_To do_
Starting at the first line below, copy through to the last line exactly.

[Stored data]
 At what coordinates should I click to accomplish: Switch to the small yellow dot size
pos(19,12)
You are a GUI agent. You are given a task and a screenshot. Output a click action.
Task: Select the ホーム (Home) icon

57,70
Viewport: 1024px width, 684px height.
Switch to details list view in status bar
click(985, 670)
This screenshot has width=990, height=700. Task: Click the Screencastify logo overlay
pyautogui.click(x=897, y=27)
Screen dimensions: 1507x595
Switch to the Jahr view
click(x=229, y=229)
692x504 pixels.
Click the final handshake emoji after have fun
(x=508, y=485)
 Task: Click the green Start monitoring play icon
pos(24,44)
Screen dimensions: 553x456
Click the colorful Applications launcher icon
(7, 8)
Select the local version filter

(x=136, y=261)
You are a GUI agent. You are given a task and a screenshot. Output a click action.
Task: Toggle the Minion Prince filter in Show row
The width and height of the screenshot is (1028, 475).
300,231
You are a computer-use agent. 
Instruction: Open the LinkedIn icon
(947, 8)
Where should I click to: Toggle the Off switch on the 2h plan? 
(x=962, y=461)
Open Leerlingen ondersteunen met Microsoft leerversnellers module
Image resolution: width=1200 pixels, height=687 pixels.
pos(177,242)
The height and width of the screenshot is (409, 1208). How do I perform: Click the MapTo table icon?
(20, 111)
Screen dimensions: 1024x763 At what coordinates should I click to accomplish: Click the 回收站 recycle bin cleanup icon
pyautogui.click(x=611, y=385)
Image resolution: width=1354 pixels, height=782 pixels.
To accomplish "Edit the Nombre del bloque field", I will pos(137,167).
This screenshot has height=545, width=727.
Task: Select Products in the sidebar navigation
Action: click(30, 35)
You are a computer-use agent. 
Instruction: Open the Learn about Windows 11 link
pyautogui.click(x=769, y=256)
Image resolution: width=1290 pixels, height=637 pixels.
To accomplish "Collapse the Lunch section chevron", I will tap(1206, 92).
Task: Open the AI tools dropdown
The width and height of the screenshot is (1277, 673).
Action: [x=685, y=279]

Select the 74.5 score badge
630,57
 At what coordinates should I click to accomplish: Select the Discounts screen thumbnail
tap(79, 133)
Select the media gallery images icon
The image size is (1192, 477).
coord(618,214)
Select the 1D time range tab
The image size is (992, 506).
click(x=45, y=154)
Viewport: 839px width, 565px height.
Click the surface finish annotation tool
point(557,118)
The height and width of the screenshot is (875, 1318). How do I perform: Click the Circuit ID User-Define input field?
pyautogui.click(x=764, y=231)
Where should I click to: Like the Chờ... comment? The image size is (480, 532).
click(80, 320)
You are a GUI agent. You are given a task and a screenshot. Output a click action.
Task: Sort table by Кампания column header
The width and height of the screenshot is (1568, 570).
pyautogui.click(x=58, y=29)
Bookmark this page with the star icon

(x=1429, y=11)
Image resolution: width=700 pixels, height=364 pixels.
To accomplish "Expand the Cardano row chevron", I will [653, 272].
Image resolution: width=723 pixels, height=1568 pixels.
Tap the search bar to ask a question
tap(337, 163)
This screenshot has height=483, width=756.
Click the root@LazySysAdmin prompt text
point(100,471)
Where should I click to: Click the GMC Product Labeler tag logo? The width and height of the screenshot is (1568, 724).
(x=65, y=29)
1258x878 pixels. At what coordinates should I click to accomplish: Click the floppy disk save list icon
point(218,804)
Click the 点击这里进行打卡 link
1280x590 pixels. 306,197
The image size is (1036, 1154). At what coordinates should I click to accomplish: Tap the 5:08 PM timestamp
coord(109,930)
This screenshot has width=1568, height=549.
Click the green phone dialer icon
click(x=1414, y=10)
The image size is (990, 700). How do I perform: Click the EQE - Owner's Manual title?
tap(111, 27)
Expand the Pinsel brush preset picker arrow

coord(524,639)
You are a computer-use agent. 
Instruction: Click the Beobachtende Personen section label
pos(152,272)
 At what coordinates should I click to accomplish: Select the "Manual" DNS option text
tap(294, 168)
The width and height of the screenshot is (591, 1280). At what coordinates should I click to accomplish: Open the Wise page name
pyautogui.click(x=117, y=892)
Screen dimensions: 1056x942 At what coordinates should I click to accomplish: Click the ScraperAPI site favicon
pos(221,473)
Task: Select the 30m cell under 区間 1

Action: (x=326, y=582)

_Output below_
 At what coordinates should I click to accomplish: Switch to the small yellow dot size
pos(19,12)
You are a GUI agent. You are given a task and a screenshot. Output a click action.
Task: Select the ホーム (Home) icon

57,70
Viewport: 1024px width, 684px height.
Switch to details list view in status bar
click(985, 670)
This screenshot has width=990, height=700. Task: Click the Screencastify logo overlay
pyautogui.click(x=897, y=27)
Screen dimensions: 1507x595
Switch to the Jahr view
click(x=229, y=229)
692x504 pixels.
Click the final handshake emoji after have fun
(x=508, y=485)
 Task: Click the green Start monitoring play icon
pos(24,44)
Screen dimensions: 553x456
Click the colorful Applications launcher icon
(7, 8)
Select the local version filter

(x=136, y=261)
You are a GUI agent. You are given a task and a screenshot. Output a click action.
Task: Toggle the Minion Prince filter in Show row
The width and height of the screenshot is (1028, 475).
300,231
You are a computer-use agent. 
Instruction: Open the LinkedIn icon
(947, 8)
Where should I click to: Toggle the Off switch on the 2h plan? 
(x=962, y=461)
Open Leerlingen ondersteunen met Microsoft leerversnellers module
Image resolution: width=1200 pixels, height=687 pixels.
pos(177,242)
The height and width of the screenshot is (409, 1208). How do I perform: Click the MapTo table icon?
(20, 111)
Screen dimensions: 1024x763 At what coordinates should I click to accomplish: Click the 回收站 recycle bin cleanup icon
pyautogui.click(x=611, y=385)
Image resolution: width=1354 pixels, height=782 pixels.
To accomplish "Edit the Nombre del bloque field", I will pos(137,167).
This screenshot has height=545, width=727.
Task: Select Products in the sidebar navigation
Action: click(30, 35)
You are a computer-use agent. 
Instruction: Open the Learn about Windows 11 link
pyautogui.click(x=769, y=256)
Image resolution: width=1290 pixels, height=637 pixels.
To accomplish "Collapse the Lunch section chevron", I will tap(1206, 92).
Task: Open the AI tools dropdown
The width and height of the screenshot is (1277, 673).
Action: [x=685, y=279]

Select the 74.5 score badge
630,57
 At what coordinates should I click to accomplish: Select the Discounts screen thumbnail
tap(79, 133)
Select the media gallery images icon
The image size is (1192, 477).
coord(618,214)
Select the 1D time range tab
The image size is (992, 506).
click(x=45, y=154)
Viewport: 839px width, 565px height.
Click the surface finish annotation tool
point(557,118)
The height and width of the screenshot is (875, 1318). How do I perform: Click the Circuit ID User-Define input field?
pyautogui.click(x=764, y=231)
Where should I click to: Like the Chờ... comment? The image size is (480, 532).
click(80, 320)
You are a GUI agent. You are given a task and a screenshot. Output a click action.
Task: Sort table by Кампания column header
The width and height of the screenshot is (1568, 570).
pyautogui.click(x=58, y=29)
Bookmark this page with the star icon

(x=1429, y=11)
Image resolution: width=700 pixels, height=364 pixels.
To accomplish "Expand the Cardano row chevron", I will [653, 272].
Image resolution: width=723 pixels, height=1568 pixels.
Tap the search bar to ask a question
tap(337, 163)
This screenshot has height=483, width=756.
Click the root@LazySysAdmin prompt text
point(100,471)
Where should I click to: Click the GMC Product Labeler tag logo? The width and height of the screenshot is (1568, 724).
(x=65, y=29)
1258x878 pixels. At what coordinates should I click to accomplish: Click the floppy disk save list icon
point(218,804)
Click the 点击这里进行打卡 link
1280x590 pixels. 306,197
The image size is (1036, 1154). At what coordinates should I click to accomplish: Tap the 5:08 PM timestamp
coord(109,930)
This screenshot has width=1568, height=549.
Click the green phone dialer icon
click(x=1414, y=10)
The image size is (990, 700). How do I perform: Click the EQE - Owner's Manual title?
tap(111, 27)
Expand the Pinsel brush preset picker arrow

coord(524,639)
You are a computer-use agent. 
Instruction: Click the Beobachtende Personen section label
pos(152,272)
 At what coordinates should I click to accomplish: Select the "Manual" DNS option text
tap(294, 168)
The width and height of the screenshot is (591, 1280). At what coordinates should I click to accomplish: Open the Wise page name
pyautogui.click(x=117, y=892)
Screen dimensions: 1056x942 At what coordinates should I click to accomplish: Click the ScraperAPI site favicon
pos(221,473)
Task: Select the 30m cell under 区間 1

Action: (x=326, y=582)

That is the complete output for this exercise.